◆ **Stated problem**: From the lines below, pick out each one that contains the word "beside" and copy it.
════
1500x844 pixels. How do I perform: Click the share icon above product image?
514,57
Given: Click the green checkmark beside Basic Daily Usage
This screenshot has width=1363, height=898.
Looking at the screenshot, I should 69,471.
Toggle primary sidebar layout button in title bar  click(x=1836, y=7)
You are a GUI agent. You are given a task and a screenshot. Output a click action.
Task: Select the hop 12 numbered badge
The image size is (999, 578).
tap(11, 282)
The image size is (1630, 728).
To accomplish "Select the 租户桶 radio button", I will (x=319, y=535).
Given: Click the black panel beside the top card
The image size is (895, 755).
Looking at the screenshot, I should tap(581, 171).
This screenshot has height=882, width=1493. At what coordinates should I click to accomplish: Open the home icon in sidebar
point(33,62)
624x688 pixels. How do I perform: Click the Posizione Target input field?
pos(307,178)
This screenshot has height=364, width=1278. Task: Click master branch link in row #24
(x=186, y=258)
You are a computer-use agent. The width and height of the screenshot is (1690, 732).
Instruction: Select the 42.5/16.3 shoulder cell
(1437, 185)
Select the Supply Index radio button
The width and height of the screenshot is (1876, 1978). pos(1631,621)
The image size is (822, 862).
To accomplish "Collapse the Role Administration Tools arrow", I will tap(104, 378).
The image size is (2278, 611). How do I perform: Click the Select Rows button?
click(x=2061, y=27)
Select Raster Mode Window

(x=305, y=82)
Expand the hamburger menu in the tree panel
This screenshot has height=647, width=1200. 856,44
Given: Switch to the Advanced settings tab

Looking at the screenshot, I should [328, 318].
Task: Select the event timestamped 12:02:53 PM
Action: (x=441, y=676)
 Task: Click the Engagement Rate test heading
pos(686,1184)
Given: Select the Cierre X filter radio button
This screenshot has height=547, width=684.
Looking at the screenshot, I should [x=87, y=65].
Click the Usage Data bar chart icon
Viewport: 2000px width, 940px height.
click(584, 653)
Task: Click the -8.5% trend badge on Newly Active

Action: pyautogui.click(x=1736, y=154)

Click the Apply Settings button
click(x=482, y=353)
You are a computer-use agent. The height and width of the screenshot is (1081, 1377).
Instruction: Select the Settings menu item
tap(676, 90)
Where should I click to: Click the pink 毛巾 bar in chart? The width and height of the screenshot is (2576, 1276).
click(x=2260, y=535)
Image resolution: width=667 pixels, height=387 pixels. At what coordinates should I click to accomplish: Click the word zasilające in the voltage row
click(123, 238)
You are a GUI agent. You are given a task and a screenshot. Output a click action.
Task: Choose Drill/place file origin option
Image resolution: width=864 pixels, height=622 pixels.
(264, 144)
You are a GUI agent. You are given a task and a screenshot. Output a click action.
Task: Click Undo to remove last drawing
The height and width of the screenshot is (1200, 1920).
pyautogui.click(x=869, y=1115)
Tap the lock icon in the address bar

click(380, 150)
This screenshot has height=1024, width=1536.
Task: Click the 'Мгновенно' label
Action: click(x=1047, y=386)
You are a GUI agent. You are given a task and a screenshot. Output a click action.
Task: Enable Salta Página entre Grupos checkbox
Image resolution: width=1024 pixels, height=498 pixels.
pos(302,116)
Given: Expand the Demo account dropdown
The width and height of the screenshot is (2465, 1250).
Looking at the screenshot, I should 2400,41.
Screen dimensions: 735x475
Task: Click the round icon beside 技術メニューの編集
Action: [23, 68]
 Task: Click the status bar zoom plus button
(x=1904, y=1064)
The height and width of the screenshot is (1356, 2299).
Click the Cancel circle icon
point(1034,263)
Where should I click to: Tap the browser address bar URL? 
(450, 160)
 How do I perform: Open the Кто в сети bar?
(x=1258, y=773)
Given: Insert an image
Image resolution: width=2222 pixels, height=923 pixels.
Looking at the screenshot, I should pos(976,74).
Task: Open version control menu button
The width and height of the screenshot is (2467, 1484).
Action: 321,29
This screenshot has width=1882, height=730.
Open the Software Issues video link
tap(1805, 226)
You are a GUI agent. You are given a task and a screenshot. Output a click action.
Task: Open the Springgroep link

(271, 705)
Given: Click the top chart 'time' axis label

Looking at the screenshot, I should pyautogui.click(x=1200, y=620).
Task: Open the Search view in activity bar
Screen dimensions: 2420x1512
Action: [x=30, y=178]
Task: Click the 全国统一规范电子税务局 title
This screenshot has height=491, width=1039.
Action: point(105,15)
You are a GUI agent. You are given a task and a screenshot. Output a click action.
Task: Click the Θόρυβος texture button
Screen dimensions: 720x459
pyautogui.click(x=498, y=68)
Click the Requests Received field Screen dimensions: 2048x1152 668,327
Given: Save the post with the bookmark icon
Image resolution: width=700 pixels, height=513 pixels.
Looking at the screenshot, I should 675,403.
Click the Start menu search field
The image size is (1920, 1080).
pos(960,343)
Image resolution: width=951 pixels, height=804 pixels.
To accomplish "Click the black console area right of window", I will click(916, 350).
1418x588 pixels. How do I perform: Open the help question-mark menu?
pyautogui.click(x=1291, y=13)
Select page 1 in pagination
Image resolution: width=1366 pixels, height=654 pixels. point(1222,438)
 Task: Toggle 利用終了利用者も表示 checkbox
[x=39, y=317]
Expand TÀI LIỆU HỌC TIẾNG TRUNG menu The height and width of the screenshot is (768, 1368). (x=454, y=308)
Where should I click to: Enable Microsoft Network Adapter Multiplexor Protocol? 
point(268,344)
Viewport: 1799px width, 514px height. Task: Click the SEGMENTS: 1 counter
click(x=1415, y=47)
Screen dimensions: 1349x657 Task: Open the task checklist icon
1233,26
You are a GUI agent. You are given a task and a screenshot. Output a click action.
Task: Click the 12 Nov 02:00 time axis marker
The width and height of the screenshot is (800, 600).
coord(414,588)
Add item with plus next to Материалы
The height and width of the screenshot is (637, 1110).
════
◆ **Task response**:
Given: Click the green checkmark beside Basic Daily Usage
Given: Click the black panel beside the top card
Task: Click the round icon beside 技術メニューの編集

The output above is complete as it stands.